Task description: Retype precisely the section of the data that starts at the line containing "Task: Go to the Faculty of Arts home link" and runs to its final line, ends included.
================
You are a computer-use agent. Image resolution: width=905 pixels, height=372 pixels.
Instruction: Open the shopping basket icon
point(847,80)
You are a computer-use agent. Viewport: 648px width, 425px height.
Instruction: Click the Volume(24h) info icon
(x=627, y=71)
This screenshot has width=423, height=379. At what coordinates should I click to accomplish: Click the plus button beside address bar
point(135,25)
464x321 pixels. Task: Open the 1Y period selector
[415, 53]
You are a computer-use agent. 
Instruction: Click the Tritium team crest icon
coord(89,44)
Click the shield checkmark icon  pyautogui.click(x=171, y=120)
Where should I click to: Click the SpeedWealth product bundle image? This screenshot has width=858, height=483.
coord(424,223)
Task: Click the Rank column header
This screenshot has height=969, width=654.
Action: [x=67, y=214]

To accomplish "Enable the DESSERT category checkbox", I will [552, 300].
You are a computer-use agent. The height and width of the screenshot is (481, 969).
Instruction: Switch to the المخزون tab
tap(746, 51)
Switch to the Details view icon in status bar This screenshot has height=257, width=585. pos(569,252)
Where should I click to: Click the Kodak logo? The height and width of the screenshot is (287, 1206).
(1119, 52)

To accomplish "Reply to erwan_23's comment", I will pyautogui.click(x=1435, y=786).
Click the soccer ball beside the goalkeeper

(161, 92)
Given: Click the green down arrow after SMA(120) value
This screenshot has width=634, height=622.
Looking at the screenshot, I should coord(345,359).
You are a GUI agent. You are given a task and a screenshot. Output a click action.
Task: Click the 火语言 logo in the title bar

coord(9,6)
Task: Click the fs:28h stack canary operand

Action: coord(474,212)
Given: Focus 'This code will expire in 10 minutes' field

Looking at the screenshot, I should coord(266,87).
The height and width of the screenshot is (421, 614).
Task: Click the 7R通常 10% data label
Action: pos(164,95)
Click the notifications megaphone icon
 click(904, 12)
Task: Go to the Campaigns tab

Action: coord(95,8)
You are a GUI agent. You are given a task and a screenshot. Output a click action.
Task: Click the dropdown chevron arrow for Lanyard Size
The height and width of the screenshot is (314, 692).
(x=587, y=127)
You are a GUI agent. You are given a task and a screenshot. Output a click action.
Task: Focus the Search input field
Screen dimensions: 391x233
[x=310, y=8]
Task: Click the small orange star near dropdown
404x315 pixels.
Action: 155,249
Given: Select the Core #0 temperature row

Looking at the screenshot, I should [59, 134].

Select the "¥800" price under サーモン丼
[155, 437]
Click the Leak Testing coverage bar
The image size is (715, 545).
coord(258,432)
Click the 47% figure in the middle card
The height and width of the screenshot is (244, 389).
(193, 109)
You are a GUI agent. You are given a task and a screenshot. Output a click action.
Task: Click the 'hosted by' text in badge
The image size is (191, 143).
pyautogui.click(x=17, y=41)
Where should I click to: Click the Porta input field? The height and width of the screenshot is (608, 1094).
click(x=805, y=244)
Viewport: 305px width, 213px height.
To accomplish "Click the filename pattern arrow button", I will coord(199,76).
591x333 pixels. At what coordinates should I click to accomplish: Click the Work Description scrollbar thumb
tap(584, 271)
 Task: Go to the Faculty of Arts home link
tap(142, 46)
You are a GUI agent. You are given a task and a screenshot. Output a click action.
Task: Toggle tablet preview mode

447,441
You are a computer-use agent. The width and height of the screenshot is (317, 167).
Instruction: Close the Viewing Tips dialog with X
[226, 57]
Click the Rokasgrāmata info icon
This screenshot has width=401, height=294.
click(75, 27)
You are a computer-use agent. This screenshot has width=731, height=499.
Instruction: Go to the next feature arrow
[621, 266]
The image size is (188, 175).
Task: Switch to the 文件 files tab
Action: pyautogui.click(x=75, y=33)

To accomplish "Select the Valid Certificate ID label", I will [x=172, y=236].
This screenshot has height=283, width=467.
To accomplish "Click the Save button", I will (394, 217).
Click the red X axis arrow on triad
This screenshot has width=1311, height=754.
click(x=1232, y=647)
================
Written answer:
 Task: Go to the Faculty of Arts home link
tap(142, 46)
You are a GUI agent. You are given a task and a screenshot. Output a click action.
Task: Toggle tablet preview mode

447,441
You are a computer-use agent. The width and height of the screenshot is (317, 167).
Instruction: Close the Viewing Tips dialog with X
[226, 57]
Click the Rokasgrāmata info icon
This screenshot has width=401, height=294.
click(75, 27)
You are a computer-use agent. This screenshot has width=731, height=499.
Instruction: Go to the next feature arrow
[621, 266]
The image size is (188, 175).
Task: Switch to the 文件 files tab
Action: pyautogui.click(x=75, y=33)

To accomplish "Select the Valid Certificate ID label", I will [x=172, y=236].
This screenshot has height=283, width=467.
To accomplish "Click the Save button", I will (394, 217).
Click the red X axis arrow on triad
This screenshot has width=1311, height=754.
click(x=1232, y=647)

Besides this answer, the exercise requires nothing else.